■ Problems and tasks ■
- 1) Translate this sentence from the forum thread into Spanish: "The EDL are not THE white working class made flesh."
- 2) Reproduce the forum thread word for word, from "but isn't that" up to and including "a thick cunt.".

■ Text ■
[start]
Surely _nobody_ could be in intimidated by a gang of balaclava clad football hooligans with a trackrecord of violence and intimidation?


----------



## revlon (Apr 8, 2010)

Jeff Robinson said:


> Surely _nobody_ could be in intimidated by a gang of balaclava clad football hooligans with a trackrecord of violence and intimidation?



but isn't that how the party members have been sold the edl. Violent pasty-faced petty-bourgeois NAZIBNPFASCISTS attacking muslim victims and only the vibrant anti-fascism of the swp to come and save them? 

When in reality what we get is pensioners and students walking out of a public meeting they organised when coming face to face with the white working class.

ps the muslims are more than capable for looking after themselves. More so apparently than the uaf.


----------



## Jeff Robinson (Apr 8, 2010)

God you're a thick cunt.


----------



## revlon (Apr 8, 2010)

http://www.urban75.net/vbulletin/showthread.php?t=312288


----------



## JHE (Apr 8, 2010)

revlon said:


> When in reality what we get is pensioners and students walking out of a public meeting they organised when coming face to face with the white working class



The frightful proles even had...



Das Uberdog said:


> ...non-regional accents...



... and this was a local meeting for local Trotlets.







*"Don't worry, Tubbs.  We won't have these non-local plebs standing at the back.  We will evacuate ourselves."*


----------



## Das Uberdog (Apr 9, 2010)

have you ever been in a fight, JHE?


----------



## Spanky Longhorn (Apr 9, 2010)

revlon said:


> When in reality what we get is pensioners and students walking out of a public meeting they organised when coming face to face with the white working class.



Pensioners aren't working class?


----------



## Lo Siento. (Apr 9, 2010)

revlon said:


> When in reality what we get is pensioners and students walking out of a public meeting they organised when coming face to face with the white working class.


what's with the definite article? The EDL are not THE white working class made flesh. They're some white people, some of whom (maybe the majority) are working class, but they're not more represententative of white working class people as a whole that the SWP are.


----------



## Citizen66 (Apr 9, 2010)
[end]
■ Data provided ■
[start]
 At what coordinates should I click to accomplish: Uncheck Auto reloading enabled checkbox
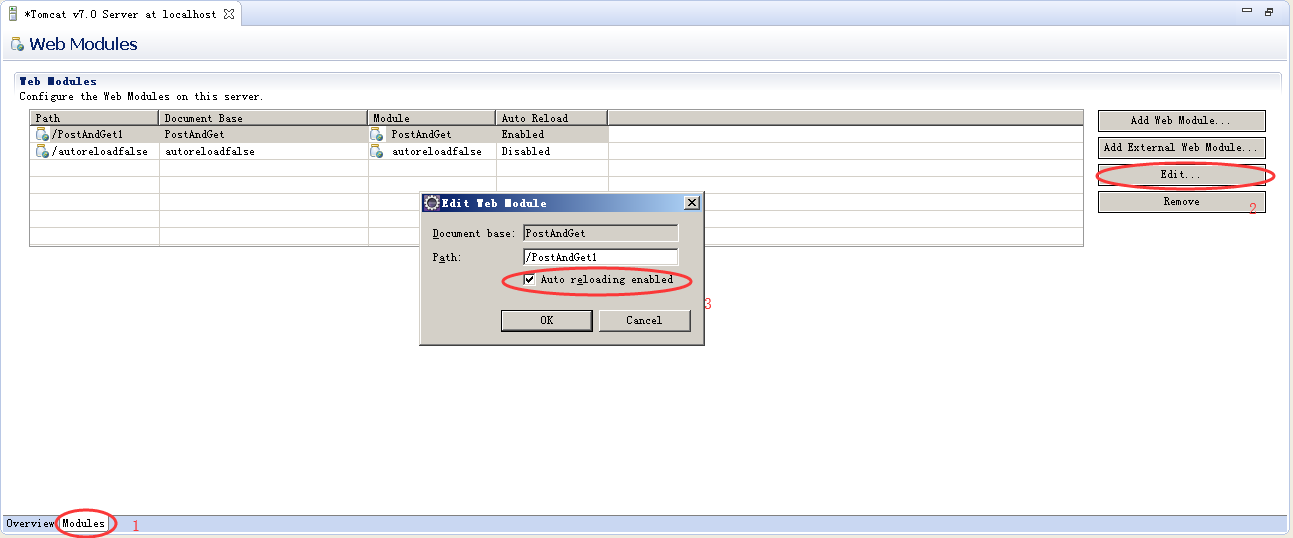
[end]
■ Expected answers ■
- 1) La EDL no es LA clase obrera blanca hecha carne.

- 2)
but isn't that how the party members have been sold the edl. Violent pasty-faced petty-bourgeois NAZIBNPFASCISTS attacking muslim victims and only the vibrant anti-fascism of the swp to come and save them? 

When in reality what we get is pensioners and students walking out of a public meeting they organised when coming face to face with the white working class.

ps the muslims are more than capable for looking after themselves. More so apparently than the uaf.


----------



## Jeff Robinson (Apr 8, 2010)

God you're a thick cunt.